Dziecko bawi się przy świecy: to, co się potem wydarzy, sprawi, że jego matka zacznie krzyczeć.
USA – Ach tak … Dzieci dają nam tak wiele. Ta matka z Stanów Zjednoczonych na przykład doprowadziła do półserca! Winna była sytuacja, w której jako widzowie musieliśmy po prostu wstrzymać oddech.
Na początku wszystko wydawało się zwykłym dniem w domu: matka Sarah Elise znajdowała się w kuchni ze swoim synem Carterem tuż przed tragedią.
Gdy Amerykanka stała przy zlewie i walczyła z górami naczyń, jej pociecha siedziała przy stole z pełną miską. Zamiast jeść, chłopiec wolał bawić się jedzeniem i podskakiwał na krześle.
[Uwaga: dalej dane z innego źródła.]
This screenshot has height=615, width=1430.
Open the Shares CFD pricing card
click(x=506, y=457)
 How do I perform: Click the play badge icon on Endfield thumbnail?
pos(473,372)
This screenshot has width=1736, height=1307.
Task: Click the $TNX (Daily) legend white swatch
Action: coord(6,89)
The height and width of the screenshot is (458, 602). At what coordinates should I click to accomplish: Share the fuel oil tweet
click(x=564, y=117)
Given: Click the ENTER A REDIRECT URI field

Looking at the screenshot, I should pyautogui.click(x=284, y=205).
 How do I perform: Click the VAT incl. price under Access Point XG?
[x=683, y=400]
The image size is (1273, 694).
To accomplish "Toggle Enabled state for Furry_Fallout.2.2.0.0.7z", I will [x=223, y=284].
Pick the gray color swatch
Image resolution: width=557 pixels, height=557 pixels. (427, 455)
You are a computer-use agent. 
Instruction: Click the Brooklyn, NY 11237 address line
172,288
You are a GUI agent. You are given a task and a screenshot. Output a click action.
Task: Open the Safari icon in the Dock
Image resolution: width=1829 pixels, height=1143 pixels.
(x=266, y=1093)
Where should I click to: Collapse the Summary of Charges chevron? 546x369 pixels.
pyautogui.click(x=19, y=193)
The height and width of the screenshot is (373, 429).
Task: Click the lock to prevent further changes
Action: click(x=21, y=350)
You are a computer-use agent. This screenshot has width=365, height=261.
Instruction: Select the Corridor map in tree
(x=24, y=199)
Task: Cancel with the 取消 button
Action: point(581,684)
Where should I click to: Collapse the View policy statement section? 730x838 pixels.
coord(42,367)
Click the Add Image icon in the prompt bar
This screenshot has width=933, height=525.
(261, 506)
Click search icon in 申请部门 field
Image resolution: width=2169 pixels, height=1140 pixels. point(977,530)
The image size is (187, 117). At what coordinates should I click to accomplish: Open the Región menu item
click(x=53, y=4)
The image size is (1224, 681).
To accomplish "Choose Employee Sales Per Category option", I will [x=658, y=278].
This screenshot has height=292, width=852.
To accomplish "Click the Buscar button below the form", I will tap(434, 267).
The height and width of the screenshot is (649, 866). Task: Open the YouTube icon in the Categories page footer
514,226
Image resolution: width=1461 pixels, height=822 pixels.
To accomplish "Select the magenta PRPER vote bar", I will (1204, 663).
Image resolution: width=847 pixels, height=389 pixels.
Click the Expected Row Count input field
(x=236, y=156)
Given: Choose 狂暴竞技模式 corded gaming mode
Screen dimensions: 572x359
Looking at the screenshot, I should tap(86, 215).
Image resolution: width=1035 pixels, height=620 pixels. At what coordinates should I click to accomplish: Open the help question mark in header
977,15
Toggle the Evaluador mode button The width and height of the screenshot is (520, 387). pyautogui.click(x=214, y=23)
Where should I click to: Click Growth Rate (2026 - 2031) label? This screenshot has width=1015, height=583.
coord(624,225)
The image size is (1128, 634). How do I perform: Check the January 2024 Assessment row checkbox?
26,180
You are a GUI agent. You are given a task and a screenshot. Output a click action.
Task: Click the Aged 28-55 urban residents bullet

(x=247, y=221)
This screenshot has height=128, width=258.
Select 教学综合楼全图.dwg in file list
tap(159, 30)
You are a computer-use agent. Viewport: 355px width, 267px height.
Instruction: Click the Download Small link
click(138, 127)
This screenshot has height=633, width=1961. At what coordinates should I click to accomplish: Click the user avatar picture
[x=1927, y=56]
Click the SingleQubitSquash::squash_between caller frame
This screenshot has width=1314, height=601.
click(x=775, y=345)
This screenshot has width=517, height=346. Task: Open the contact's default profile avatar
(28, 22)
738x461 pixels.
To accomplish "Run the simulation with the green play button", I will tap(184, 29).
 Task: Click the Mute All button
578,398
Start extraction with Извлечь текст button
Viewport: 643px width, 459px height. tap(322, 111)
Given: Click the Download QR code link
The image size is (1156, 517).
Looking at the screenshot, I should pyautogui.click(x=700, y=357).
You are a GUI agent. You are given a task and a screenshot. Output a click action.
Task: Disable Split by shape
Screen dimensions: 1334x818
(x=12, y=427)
W ten sposób zbliżył się niebezpiecznie do zapalonej świecy.
W końcu nastąpiło nieuniknione, co uwieczniła kamera monitorująca w kuchni na filmie: gdy Carter pochylił się za bardzo nad stołem, jego blond włosy wpadły w mały płomień i częściowo się zapłonęły.
A chłopiec? Grał dalej zupełnie spokojnie, nie zauważając dramatu na swojej głowie. Również jego matka, mając na twarzy maskę pielęgnacyjną, łączyła swoją codzienną rutynę pielęgnacyjną z domowym chaosem, nieświadomie myjąc brudne naczynia.
Chłopak podcina sobie włosy – i nikt tego nie zauważa
To początkowo nie zmieniło się, gdy ich syn odkrył na stole spalone pasmo włosów i wpadł na głupi pomysł: „Hej mamo, co by było, gdybym te włosy… to są moje… wrzucił do ognia?”, słyszy się go w nagraniu z kamery bezpieczeństwa, jak ciekawie pyta w stronę matki.
dopiero przy tym pytaniu Sarah podnosi wzrok i patrzy na syna. Mimo że już siedzi z dymiącą głową, zajmuje to jeszcze kilka sekund, zanim jego mama zdaje sobie sprawę, że jej dziecko dosłownie płonie.
Gdy w końcu nastąpił „klik”, Amerykanka natychmiast upuściła wszystko i krzycząc rzuciła się na syna. Ten – wciąż nieświadomy – również zaczyna przerażony krzyczeć.
Sarah, która podzieliła się nagraniem tego horroru na Instagramie , wciąż w szoku pisze: „Nie przychodzi mi nawet odpowiedni opis do zdjęcia 🫨😅.” W sekcji komentarzy mama wyjaśnia, że jej dom jeszcze „przez dwa dni śmierdział”, po ugaszeniu pożaru.
Jej syn jednak, jakby cudem, przeżył bez szwanku: „Na szczęście jest w pełni zdrowy”, pisze Sarah. „Wcale się nie poparzył.” Jedyną rzeczą, której teraz potrzebuje, jest nowa fryzura.
Płonące dziecko jest klikane miliony razy
Na pytanie, dlaczego Carter nie odczuł gorąca na głowie, Amerykanka odpowiedziała jedynie logicznie: „No cóż, miał przecież mnóstwo włosów 🤣.” Na szczęście Sarah już dobrze przetrawiła tę sytuację: „Kiedy na to patrzę jeszcze raz, mogłabym wykrzyczeć ze śmiechu,” przyznaje.
Jej klip osiągnął na Instagramie w ciągu jednego dnia już sześć milionów wyświetleń.